28 June 2009

eggs v. baskets

Oh, god, this essay.


Modern Love: Raising a Princess Single-Handedly, NYTimes 28 June 2009.

IT was about 6:30 on Thursday morning, and I was cooking breakfast in my pajamas. My daughter, Madeleine, 4, was helping by transferring eggs from the cardboard carton into the refrigerator egg box. It’s one of the things she does, like pressing the button on the elevator, and licking the cake spoon.

That morning we were both performing our duties with sleepy devotion. Then I put down my whisk and asked Madeleine to throw me an egg.

She peered up curiously from her work. "One of these eggs?"

I nodded.

"But it might break."

"Just throw it, Madeleine. I’ll catch it."

She looked at the egg in her small hand, and for reasons known only to her, she began to carefully inspect the shell.
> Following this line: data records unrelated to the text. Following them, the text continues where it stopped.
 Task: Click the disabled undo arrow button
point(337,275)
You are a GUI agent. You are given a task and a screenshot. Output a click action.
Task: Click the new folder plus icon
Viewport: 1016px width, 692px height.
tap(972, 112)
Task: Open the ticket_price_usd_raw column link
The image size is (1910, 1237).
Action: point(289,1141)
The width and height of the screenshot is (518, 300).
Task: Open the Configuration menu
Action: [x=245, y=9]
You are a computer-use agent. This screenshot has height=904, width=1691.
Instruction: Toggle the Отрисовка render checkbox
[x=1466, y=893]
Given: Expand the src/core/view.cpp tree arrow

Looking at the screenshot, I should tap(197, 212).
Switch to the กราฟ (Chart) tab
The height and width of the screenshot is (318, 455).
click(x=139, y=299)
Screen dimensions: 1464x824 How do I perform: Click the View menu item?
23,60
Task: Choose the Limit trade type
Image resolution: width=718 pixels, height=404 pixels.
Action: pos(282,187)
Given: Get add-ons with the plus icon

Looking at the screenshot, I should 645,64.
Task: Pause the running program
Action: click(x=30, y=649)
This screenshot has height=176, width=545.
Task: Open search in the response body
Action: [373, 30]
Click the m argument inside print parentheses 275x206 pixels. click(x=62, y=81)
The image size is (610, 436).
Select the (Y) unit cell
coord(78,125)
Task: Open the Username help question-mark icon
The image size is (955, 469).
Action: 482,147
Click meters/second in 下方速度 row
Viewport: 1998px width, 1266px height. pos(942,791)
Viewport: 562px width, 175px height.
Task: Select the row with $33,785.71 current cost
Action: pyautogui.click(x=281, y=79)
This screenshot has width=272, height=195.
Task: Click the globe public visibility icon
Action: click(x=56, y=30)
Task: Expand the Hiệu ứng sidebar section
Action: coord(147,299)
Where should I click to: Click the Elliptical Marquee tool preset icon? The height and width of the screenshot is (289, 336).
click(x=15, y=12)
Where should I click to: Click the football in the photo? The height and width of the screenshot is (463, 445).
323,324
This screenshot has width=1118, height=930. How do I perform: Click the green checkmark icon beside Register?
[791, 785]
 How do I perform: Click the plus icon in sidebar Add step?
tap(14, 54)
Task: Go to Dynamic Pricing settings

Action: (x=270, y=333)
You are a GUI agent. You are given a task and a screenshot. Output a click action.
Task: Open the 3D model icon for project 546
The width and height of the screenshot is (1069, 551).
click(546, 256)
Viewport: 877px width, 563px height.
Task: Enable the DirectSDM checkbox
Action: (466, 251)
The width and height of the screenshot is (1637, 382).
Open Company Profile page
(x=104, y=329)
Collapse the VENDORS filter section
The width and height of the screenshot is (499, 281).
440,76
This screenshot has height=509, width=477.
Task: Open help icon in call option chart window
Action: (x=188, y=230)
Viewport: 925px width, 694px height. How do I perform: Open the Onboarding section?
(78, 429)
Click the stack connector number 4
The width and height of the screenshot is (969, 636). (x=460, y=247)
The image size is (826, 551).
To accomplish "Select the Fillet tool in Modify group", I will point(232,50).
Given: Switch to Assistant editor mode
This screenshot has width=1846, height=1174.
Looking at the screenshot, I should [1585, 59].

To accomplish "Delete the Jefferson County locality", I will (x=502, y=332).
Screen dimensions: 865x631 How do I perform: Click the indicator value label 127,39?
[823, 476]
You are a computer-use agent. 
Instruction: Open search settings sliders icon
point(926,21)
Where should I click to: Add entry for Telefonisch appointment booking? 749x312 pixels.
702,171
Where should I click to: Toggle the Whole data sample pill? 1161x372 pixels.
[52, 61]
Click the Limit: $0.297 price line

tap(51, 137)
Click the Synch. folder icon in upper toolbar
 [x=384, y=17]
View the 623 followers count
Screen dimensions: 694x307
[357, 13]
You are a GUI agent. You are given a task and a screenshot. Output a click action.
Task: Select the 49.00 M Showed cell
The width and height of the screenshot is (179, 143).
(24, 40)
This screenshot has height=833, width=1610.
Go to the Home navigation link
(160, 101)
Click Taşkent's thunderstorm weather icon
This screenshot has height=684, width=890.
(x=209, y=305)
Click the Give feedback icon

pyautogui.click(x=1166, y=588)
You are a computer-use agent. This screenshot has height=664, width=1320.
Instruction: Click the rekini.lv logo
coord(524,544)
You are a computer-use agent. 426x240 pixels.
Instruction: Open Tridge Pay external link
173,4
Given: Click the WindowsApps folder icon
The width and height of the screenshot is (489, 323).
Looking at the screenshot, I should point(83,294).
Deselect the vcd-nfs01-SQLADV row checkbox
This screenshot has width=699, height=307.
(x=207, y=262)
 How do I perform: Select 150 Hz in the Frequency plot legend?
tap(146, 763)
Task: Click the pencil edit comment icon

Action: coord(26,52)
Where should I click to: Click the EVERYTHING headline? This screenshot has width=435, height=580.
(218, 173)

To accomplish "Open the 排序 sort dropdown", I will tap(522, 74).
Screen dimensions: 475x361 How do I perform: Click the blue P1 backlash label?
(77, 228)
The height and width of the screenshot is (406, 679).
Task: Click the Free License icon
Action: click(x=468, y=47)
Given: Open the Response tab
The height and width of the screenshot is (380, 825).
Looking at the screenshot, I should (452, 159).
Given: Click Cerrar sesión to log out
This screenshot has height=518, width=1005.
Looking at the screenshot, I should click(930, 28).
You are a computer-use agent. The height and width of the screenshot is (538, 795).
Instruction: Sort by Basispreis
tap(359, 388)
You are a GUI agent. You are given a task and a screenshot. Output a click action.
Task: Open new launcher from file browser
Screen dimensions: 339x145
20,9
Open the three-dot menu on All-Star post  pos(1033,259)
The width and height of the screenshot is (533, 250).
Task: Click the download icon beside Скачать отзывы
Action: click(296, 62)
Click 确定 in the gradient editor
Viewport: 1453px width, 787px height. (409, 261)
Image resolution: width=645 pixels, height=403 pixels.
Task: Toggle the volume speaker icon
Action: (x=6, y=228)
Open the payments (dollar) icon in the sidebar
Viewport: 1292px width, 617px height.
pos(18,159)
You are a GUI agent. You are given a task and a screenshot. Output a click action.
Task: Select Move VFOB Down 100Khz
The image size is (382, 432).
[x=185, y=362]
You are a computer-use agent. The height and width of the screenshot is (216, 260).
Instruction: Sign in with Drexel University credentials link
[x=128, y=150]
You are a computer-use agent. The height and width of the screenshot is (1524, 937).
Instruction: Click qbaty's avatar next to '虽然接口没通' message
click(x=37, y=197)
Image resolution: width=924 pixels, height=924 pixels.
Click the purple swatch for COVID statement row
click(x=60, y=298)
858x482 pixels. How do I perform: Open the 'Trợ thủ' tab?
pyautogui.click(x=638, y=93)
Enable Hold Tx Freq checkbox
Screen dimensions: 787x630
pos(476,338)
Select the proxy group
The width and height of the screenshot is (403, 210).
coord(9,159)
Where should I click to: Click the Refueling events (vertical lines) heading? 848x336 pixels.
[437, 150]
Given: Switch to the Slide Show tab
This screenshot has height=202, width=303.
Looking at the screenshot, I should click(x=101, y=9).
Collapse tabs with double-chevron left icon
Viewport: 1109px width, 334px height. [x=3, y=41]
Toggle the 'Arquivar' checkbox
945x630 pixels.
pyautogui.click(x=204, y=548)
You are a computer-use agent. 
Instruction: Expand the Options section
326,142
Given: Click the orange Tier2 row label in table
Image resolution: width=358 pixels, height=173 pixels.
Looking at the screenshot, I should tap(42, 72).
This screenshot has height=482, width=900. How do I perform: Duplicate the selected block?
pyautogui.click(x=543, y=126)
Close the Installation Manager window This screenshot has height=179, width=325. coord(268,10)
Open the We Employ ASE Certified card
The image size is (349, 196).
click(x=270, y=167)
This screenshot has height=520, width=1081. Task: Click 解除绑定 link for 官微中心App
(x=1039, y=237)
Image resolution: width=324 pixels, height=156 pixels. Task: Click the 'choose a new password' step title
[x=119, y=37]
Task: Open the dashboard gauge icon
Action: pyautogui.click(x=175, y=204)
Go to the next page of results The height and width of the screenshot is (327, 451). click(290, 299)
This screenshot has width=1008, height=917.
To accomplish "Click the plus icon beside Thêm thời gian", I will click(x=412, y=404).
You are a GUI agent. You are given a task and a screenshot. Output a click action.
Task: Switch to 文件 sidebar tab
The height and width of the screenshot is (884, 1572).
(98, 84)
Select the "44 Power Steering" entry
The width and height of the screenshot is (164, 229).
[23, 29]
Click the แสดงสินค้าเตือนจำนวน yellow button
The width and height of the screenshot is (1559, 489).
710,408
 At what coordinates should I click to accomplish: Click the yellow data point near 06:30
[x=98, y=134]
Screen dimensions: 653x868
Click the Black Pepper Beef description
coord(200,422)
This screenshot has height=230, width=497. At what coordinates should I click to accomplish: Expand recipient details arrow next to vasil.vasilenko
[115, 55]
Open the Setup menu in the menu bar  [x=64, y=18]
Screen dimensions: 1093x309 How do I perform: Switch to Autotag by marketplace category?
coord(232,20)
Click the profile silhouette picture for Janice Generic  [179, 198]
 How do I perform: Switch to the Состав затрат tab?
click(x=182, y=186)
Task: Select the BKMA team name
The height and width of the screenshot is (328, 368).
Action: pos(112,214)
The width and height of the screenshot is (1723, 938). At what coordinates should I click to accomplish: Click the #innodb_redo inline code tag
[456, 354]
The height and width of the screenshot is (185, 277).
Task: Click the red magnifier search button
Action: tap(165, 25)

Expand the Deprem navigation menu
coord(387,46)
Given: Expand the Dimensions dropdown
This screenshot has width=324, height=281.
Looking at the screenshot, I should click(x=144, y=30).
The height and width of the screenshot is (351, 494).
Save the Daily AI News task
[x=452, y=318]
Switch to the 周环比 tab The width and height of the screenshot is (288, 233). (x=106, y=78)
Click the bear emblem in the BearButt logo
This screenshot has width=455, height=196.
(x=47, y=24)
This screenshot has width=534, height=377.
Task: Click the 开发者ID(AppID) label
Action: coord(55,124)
What at first was a trifling culinary request — another egg for the mixture — quickly became something more significant: an unscripted moment of trust between a father and daughter. I wanted her to trust that if she threw something delicate, I would save it. Her mother had died a year earlier. It was sudden — an undiagnosed disorder, a suspected case of Marfan syndrome. Most people I know have never heard of it.

...

Besides learning how to fake New Year’s parties and sew buttons, I’ve learned about myself. The other day when I was brushing my cheeks with shaving cream, Madeleine came into my bathroom. Surprisingly, she was already dressed for school.

I’m rather a messy shaver. Afraid I might get shaving cream on her dress, I said: “Please keep me company, Madeleine. But don’t get too close.” Then I laughed, realizing that what I’d said characterizes the nature of my adult relationships.

...

The other morning I was frying bacon, drinking coffee and trying to scramble Madeleine’s eggs. In a single moment of craziness, the bacon turned black, which triggered the smoke alarm. The eggs began welding themselves to the pan; the garbage bag I was tying split open at the bottom, covering my slippers in three-day-old linguine and rice pudding.

As I fanned the smoke detector furiously with a towel, Madeleine rushed off the couch to see what was going on, tripped and spilled her orange juice on herself and the floor. From the corner of the kitchen, a little girl covered in juice looked up at her father and said, “We’re like clowns!”

I think it was Charlie Chaplin who said that close up, human life is tragic, but from a distance, it’s funny.

SO on that recent morning, when Madeleine was still clutching the egg that I had asked her to throw, I leaned across the counter toward her and softly said: “Just throw it, Madeleine. I promise it won’t break.”

“O.K., Dad.” And in one quick motion she flung a single perfect egg at her father.